Requirements – Rewrite all the items below with every occurrence of "GUI agent" replaced by "desktop assistant", keeping everything else the same.

---

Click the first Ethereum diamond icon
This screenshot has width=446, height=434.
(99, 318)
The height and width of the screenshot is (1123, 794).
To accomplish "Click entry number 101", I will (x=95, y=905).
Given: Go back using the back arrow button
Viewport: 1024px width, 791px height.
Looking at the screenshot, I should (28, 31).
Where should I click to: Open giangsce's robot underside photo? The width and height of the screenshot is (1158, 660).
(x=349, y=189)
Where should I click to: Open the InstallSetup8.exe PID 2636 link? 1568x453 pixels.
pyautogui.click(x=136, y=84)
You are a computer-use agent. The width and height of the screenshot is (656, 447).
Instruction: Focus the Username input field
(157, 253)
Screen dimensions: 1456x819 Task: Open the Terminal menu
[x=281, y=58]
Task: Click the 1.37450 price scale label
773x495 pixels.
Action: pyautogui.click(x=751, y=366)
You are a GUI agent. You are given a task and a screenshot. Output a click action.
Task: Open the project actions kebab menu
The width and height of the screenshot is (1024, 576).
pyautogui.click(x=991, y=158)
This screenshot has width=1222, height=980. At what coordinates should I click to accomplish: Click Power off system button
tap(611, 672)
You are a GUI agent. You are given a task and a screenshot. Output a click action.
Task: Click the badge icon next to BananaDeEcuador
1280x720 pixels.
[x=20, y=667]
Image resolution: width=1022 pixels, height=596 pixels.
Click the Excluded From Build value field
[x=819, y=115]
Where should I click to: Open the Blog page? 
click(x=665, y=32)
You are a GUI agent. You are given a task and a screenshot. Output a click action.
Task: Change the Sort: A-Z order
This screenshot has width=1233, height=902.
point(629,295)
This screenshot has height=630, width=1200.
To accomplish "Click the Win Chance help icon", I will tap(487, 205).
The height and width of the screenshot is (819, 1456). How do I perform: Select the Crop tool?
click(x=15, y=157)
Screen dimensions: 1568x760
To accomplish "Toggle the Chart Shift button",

---

Task solution –
Click the first Ethereum diamond icon
This screenshot has width=446, height=434.
(99, 318)
The height and width of the screenshot is (1123, 794).
To accomplish "Click entry number 101", I will (x=95, y=905).
Given: Go back using the back arrow button
Viewport: 1024px width, 791px height.
Looking at the screenshot, I should (28, 31).
Where should I click to: Open giangsce's robot underside photo? The width and height of the screenshot is (1158, 660).
(x=349, y=189)
Where should I click to: Open the InstallSetup8.exe PID 2636 link? 1568x453 pixels.
pyautogui.click(x=136, y=84)
You are a computer-use agent. The width and height of the screenshot is (656, 447).
Instruction: Focus the Username input field
(157, 253)
Screen dimensions: 1456x819 Task: Open the Terminal menu
[x=281, y=58]
Task: Click the 1.37450 price scale label
773x495 pixels.
Action: pyautogui.click(x=751, y=366)
You are a desktop assistant. You are given a task and a screenshot. Output a click action.
Task: Open the project actions kebab menu
The width and height of the screenshot is (1024, 576).
pyautogui.click(x=991, y=158)
This screenshot has width=1222, height=980. At what coordinates should I click to accomplish: Click Power off system button
tap(611, 672)
You are a desktop assistant. You are given a task and a screenshot. Output a click action.
Task: Click the badge icon next to BananaDeEcuador
1280x720 pixels.
[x=20, y=667]
Image resolution: width=1022 pixels, height=596 pixels.
Click the Excluded From Build value field
[x=819, y=115]
Where should I click to: Open the Blog page? 
click(x=665, y=32)
You are a desktop assistant. You are given a task and a screenshot. Output a click action.
Task: Change the Sort: A-Z order
This screenshot has width=1233, height=902.
point(629,295)
This screenshot has height=630, width=1200.
To accomplish "Click the Win Chance help icon", I will tap(487, 205).
The height and width of the screenshot is (819, 1456). How do I perform: Select the Crop tool?
click(x=15, y=157)
Screen dimensions: 1568x760
To accomplish "Toggle the Chart Shift button",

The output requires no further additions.